Dr Khan says cultural and societal expectations often shortchange women of educational opportunities.
“The general mindset is that a girl has to get married and she has to go to somebody else’s house,” she says.
“It’s not that people don’t believe [in female education], it’s more that sons are going to be a better investment because in some way they believe they’re going to support them in their later life.”
Unsurprisingly, the education department of Pakistan’s Khyber Pakhtunkhwa province showed around 530,000 girls were in paid private education in the region, compared to 1.18 million boys between 2015-2016.
Cultural ideas about a woman’s honour, particularly from early adolescence, compound these problems.
Dr Khan says once girls have gone through puberty they are expected to enter public spaces with a male chaperone, even while she is studying or working.
“I can’t sit alone in my office, not because I’m scared or because there’s some kind of danger, but the fact is, in our culture, if anybody walks in they’d wonder: ‘what am I doing alone?’,” she says.

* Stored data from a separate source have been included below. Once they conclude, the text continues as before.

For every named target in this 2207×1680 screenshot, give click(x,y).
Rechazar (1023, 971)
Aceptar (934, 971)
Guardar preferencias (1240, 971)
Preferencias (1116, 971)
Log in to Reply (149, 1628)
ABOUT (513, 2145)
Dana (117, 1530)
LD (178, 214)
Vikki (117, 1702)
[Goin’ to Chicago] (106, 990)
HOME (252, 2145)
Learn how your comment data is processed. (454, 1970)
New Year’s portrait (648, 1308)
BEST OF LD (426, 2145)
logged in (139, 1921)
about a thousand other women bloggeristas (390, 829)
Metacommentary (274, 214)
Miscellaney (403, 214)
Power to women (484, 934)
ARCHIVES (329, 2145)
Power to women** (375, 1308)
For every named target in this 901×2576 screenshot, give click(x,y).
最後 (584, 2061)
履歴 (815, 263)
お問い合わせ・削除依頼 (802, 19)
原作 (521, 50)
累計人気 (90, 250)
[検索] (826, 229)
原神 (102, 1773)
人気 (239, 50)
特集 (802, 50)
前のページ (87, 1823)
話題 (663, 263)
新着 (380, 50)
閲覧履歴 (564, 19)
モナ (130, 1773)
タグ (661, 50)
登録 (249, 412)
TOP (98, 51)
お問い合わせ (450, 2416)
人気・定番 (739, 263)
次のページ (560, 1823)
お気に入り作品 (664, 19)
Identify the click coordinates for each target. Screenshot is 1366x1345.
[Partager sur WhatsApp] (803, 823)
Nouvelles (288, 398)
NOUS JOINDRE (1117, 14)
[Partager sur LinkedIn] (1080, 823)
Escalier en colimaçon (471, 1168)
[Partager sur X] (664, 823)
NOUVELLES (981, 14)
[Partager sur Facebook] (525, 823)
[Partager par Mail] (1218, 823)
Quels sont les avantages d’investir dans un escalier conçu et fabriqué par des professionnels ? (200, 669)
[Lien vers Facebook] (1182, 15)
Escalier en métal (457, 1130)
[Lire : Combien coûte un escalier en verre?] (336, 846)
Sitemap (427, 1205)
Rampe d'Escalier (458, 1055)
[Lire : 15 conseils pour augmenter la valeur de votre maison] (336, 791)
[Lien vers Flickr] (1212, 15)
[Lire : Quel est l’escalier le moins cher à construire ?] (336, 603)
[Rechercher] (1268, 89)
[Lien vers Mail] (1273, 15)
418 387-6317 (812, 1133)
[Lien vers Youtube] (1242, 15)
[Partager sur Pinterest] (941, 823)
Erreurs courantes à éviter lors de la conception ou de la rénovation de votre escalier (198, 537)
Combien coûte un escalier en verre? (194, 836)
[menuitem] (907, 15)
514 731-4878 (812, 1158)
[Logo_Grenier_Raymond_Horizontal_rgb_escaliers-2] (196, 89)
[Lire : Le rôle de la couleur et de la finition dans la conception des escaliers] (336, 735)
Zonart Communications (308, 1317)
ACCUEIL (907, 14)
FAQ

“Nobody’s going to wonder that about a man.”
Family support crucial for women
University of Peshawar student Mashaal Ayaz says she would never have made it to higher education in Pakistan without the financial and moral support of her family.
Her father paid for her to be privately educated from nursery through to matriculation, and this allowed her to have a largely positive experience of education in Pakistan.
“They provided me with every facility plus I belong to an educated family…so it’s easy for me to get education,” Ms Ayaz says.
Another journalism student at the University of Peshawar, Zoona Javed, says her uncles resisted her education, and that made her experience more difficult.
But it was the unwavering support of her mother and brother that allowed her to make it to a masters level of study.
Things are getting better
“The world is changing and Pakistan is also changing,” Ms Javed says.
Ms Javed says women are now employed in a range of jobs, such as being photographers or working in the tourism industry.
“Families who are against female education are now sending their daughters for higher education like their sons,” Ms Ehsan says.
Ms Ayaz says that some of the changes are reflected in government policy.
“In Peshawar [we] now have three universities for women here…a large number of girls are getting a good quality of education here,” she says.
In 2003, the Punjab province in Pakistan introduced the Female School Stipend Program, which offered 2,400 rupees per year to families of schoolgirls in grade six to 10 in low literacy districts.
Dr Khan says while the change is slow, it’s moving in the right direction.
“I always believe in change that is slow because something that is slow has more long-lasting impact as opposed to something that is quick and abrupt,” she says.
“Slow and steady always wins the race.”